A related set of legal battles is playing out in North Dakota and Texas, part of a multi-year fight against a portion of the Affordable Care Act called Section 1557 that bans discrimination in medical care, including based on sex. The suits involve doctors and health systems that don’t want to perform gender-affirming care because they believe it’s harmful, said Luke Goodrich, vice president and senior counsel of the Becket Fund for Religious Liberty, which is representing the groups bringing the cases. So far, rulings have generally favored Becket's arguments but appeals are ongoing.

Doctors are unlikely to be forced to perform certain complex reconstructive surgeries involved with gender transition to avoid a discrimination case — those operations require special training for surgeons who seek it out. But more common procedures like mastectomy or hysterectomy are part of these legal disputes. A doctor who removes a uterus for a cancer patient but not for a trans patient can face discrimination suits, and could be cut off from payments from government programs like Medicare and Medicaid, said Goodrich, adding that it’s about both conscience and medical judgment.

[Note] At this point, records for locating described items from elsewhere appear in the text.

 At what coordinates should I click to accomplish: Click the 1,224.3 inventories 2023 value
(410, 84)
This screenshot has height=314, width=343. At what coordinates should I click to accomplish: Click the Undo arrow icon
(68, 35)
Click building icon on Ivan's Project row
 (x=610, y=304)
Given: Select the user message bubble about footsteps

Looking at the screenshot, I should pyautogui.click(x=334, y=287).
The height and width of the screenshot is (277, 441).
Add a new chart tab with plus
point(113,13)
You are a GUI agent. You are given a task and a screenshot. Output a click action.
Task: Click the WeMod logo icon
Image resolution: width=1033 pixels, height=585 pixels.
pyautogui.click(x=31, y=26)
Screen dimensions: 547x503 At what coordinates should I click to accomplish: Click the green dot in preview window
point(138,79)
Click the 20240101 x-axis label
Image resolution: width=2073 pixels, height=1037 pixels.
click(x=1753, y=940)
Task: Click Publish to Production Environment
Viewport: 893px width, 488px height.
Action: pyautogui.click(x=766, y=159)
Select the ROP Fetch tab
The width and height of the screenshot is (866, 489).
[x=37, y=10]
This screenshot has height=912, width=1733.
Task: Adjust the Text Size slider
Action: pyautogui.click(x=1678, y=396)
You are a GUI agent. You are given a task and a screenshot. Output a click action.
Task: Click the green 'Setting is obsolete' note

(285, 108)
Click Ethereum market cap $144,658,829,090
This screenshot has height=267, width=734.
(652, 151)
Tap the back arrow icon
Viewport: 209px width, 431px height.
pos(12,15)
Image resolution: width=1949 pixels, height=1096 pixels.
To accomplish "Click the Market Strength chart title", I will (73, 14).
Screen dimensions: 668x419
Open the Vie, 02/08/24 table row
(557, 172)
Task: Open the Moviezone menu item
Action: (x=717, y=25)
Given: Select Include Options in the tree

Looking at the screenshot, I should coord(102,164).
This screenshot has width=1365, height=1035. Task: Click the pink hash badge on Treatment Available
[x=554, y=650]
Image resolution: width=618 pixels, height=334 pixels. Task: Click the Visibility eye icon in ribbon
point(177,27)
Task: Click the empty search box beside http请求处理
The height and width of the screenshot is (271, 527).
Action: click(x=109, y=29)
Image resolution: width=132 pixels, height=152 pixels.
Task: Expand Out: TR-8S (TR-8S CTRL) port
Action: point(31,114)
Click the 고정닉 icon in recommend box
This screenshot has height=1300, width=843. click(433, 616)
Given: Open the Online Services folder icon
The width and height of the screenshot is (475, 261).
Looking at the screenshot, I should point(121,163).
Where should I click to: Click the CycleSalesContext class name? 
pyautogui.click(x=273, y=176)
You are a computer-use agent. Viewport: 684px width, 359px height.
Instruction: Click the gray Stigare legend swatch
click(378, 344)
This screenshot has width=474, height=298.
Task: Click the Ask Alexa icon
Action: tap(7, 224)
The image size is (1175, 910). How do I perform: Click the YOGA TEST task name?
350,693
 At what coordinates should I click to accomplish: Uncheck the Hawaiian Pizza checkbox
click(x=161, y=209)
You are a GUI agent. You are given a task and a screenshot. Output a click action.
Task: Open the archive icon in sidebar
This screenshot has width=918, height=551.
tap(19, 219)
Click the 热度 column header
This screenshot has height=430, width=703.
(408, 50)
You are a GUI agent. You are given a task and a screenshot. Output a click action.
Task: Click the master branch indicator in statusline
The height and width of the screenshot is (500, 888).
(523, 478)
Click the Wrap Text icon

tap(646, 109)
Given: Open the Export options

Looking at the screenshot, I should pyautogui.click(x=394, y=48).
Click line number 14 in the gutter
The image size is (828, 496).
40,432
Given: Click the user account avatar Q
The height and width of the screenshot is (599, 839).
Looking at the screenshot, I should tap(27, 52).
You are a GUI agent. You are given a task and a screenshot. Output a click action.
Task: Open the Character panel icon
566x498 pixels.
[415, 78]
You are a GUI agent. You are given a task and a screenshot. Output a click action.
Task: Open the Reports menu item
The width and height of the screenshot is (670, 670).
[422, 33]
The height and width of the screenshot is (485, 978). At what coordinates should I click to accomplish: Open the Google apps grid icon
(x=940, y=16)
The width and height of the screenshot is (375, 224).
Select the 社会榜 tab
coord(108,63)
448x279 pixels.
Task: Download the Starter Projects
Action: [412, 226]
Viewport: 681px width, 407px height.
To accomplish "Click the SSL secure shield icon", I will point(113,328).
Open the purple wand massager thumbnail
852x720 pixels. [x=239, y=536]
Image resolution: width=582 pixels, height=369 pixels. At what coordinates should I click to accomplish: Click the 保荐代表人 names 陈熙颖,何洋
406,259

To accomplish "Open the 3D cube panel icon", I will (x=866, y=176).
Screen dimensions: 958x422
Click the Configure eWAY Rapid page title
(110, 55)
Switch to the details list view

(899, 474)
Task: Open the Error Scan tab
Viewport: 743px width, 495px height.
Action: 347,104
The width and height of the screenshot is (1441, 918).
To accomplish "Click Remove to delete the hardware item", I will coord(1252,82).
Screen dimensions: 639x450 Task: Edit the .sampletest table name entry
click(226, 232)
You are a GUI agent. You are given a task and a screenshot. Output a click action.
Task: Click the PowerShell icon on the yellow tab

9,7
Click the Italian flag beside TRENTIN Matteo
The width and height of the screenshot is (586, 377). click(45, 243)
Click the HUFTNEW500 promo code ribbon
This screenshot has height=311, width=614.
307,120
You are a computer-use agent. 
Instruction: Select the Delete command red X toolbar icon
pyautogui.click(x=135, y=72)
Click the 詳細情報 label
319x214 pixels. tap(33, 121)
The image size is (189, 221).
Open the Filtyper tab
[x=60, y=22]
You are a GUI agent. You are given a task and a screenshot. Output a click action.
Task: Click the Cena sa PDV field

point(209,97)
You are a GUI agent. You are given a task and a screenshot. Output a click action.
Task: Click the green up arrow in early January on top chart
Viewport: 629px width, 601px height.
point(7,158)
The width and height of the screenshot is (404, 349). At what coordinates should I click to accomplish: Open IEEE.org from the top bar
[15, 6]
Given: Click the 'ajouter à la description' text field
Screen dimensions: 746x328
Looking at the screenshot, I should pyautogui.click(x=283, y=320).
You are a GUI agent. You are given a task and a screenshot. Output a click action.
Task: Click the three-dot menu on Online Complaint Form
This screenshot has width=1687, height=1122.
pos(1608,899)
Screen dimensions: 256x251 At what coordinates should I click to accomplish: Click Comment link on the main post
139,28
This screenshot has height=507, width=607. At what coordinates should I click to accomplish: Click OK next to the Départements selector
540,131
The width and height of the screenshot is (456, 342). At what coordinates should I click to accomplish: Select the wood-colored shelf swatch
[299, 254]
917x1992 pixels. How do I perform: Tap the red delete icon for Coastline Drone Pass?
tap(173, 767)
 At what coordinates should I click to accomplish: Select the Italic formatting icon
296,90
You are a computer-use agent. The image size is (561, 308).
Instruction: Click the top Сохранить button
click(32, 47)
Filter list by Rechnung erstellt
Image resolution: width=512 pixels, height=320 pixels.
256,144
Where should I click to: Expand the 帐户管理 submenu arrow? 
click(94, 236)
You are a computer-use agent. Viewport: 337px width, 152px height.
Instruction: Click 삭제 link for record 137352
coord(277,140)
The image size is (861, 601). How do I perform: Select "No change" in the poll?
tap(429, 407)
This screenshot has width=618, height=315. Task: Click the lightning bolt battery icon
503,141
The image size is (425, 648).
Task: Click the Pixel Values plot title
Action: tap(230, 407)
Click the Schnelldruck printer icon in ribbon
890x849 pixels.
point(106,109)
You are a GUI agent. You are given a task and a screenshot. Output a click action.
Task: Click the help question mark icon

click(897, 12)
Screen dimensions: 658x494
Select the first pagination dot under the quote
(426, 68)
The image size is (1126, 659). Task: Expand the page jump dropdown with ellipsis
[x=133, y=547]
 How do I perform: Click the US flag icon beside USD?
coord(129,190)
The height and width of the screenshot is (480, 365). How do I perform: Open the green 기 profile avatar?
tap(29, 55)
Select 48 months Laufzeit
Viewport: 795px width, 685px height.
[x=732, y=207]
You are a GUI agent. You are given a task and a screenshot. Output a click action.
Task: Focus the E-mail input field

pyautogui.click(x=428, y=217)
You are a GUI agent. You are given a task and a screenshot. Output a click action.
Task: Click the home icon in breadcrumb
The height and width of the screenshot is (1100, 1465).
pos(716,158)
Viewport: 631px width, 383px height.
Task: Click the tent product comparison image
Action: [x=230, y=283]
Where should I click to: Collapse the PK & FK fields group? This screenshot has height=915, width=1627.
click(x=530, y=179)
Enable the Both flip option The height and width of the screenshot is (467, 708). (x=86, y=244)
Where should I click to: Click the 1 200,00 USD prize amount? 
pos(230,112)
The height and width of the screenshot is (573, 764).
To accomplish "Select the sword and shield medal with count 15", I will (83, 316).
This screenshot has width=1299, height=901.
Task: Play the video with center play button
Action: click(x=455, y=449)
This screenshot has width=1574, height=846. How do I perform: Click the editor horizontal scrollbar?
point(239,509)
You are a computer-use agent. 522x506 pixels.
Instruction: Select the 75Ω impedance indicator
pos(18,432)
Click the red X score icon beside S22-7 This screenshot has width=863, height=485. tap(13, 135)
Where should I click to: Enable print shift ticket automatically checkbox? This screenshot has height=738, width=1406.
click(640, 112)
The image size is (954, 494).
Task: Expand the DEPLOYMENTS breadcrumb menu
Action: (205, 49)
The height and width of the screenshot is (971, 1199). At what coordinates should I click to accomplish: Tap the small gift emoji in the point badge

“A doctor who does a mastectomy with breast cancer might have concerns about removing perfectly healthy breasts from young girl with gender dysphoria,” he said. “It’s bad medicine.” He said this doesn’t mean doctors shun trans patients for other care ranging from “cancer to the common cold.” (Some trans individuals do report that is not their experience, but Goodrich says the legal fight is focused on gender-affirming care.)

Guttmacher’s Nash says these opt-outs for practitioners are another echo of the fights against abortion rights. "That sounds very much in the vein of what we’ve seen in nearly 50 years of abortion refusal,” she said. “I see the parallel very strongly that this is promoting misinformation around the services that are being provided by people who want to provide them, are trained to provide them, and see them as ensuring that people have the full range of medical care that they need.”

HHS’s Levine said the challenges are not only cultural but also medical and legal. The country has gone through rapid social changes about gay men and lesbians; there’s a lot less knowledge, familiarity and acceptance of trans people.

“One of my goals, by being very out and very visible, is to educate people and have people, you know, become more familiar with transgender individuals,” she said, adding it’s part of her role in public health and public service.